5. I have no idea where people get the idea that professional soldiers didn't appreciate the developments in weapons technology that were going on around them. They certainly published enough books about it before the war. Alfred Mordecai's report from the Crimean War contains a full translation of a Prussian report on rifled shoulder arms and Cadmus Wilcox's book "Rifle Practice" even includes the color illustrations from the British studies at Hythe that I mentioned above. All the Ordnance Department reports on the development of the 1855 rifle, 1855 rifle musket, and the Burton elongated ball were also available before the war.
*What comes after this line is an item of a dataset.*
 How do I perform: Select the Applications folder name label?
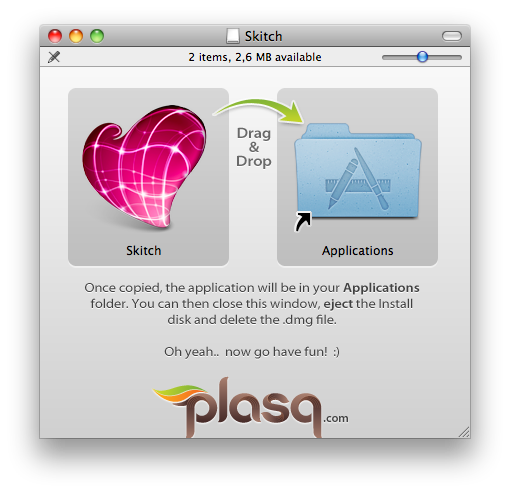pyautogui.click(x=358, y=251)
In every single case that I've ever heard of where professional soldiers have been accused of not appreciating the changes in tactics that were occuring around them, close examination has shown that it was the author of the critique who was actually ignorant of what the professionals knew. It seems like ever since Epaminondas defeated the Spartans at Leuctra there has been some Monday Morning Quarterback saying that soldiers must be idiots because they didn't think of this tactics or that tactic sooner. Considering how good everyone else is at predicting the future, I'm not sure why soldiers are the ones who always get accused of being slow on the uptake. I heard a presentation recently where the speaker argued basically that linear tactics had been in use for hundreds of years before the Civil War, therefore they were being used in the Civil War because of tradition. Video-guided laproscopic surgery was first performed in Tokyo before the Second World War. Does that mean orthopedic surgeons who use it today are fossilized relics?
When you read up on what was considered the state of the art just before the war, you come away with an appreciation for how technical the field was and how difficult the job was.